If you have credit card debt that you are carrying. Please set a plan to pay them off now. Start with the smallest outstanding balance and pay everything you can on it (while still paying minimums on the others) until the balance is zero. Then cancel the account.
After you are credit card debt free, look to build an emergency reserve for unexpected events. This should be a minimum of three months living expenses. Have this reserve in 'liquid' account; a money market or savings account. Please do not have it in certificates of deposit, or any other instrument that has a holding perior which might prevent access to it in an instant. This emergency reserve is should be for emergencies; you got laid off, but you still need to pay rent. Your car needs a major repair. Your house needs to have a new roof.
After you have no credit card debt, and you have a cash emergency reserve, then you should be looking toward your own well being in the future. If your employer has a defined contribution plan (401k), contribute to the point equalling your employers match at a minimum. I usually see an employer match of up to half of your contribution, up to 5 or 6 percent of your annual income. DO IT! This is the second best thing you can do to your future financial security. (The first being paying off your credit cards).
Once you reach the employer match ... look at planning to put $4,000.00 per year into a ROTH IRA. Although, honestly, this is a difficult suggestion without knowing more specifics about your financial life. ROTH contributions are made with 'after tax dollars', but grow and are distrubuted tax free. With a long time horizon, this combination is exceedingly powerful.
As you are half my age, you have distinct advantage in your person financial life ... you have a much better shot of getting rich than I. Just remember, you get rich slow; with disciplined investing and time.
OK ... so now, you have no credit card debt: you have an emergency cash reserve: you are contributing to your 401(k) / 403(b): and you are maxxing out your ROTH IRA. At this point, I would suggest you put any more 'play money' into your 401(k) until you are contributing a total of 15% of your annual income to that vehicle.

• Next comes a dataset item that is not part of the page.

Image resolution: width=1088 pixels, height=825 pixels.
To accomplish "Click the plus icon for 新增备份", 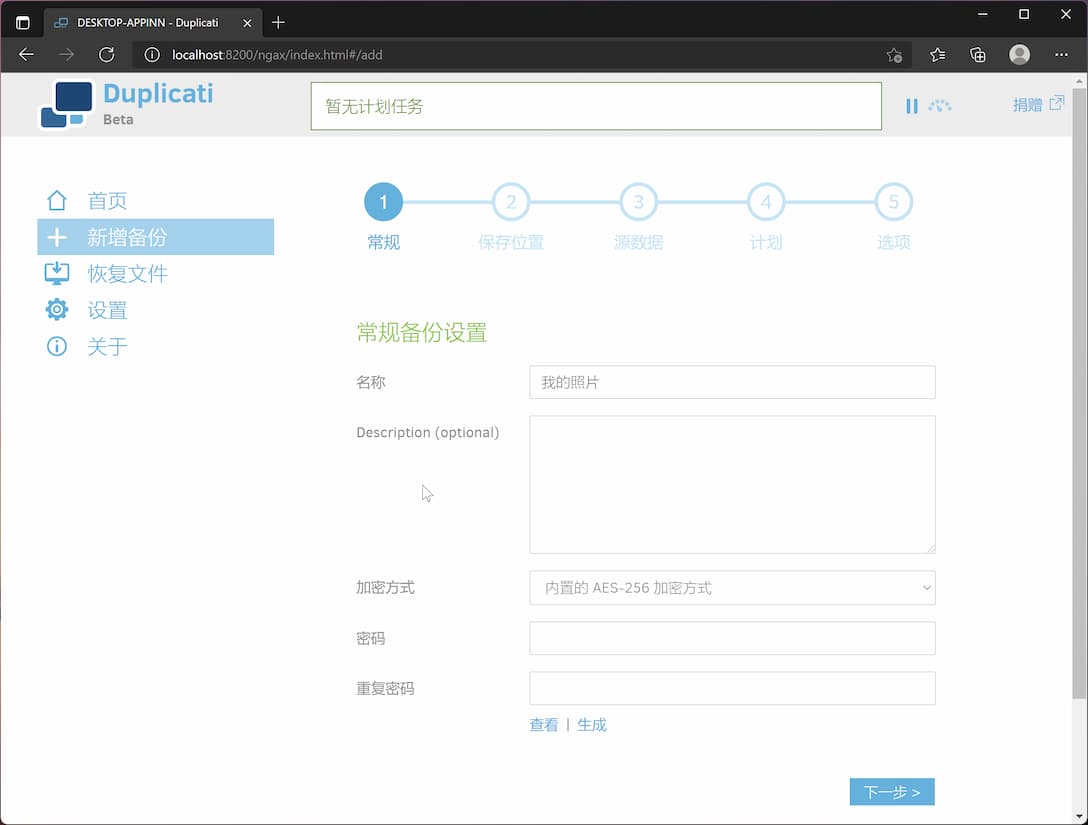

Then, and only then, would I suggest you look to buy an individual stock - for either fun or profit. When purchasing an individual security, you should have an entrance plan and an exit plan. What triggers the purchase? At what price (above or below the original purchase) do you sell? You need to be able to read the financial documents and understand what they are saying ~ this is often damn near impossible ~ it certainly is complicated. Then, when you do start to play ~ realize you can lose everything. Just as sure as when you sit at a blackjack table in Las Vegas. Watching your money disappear is not fun; day after day watching the price tumble. Ouch!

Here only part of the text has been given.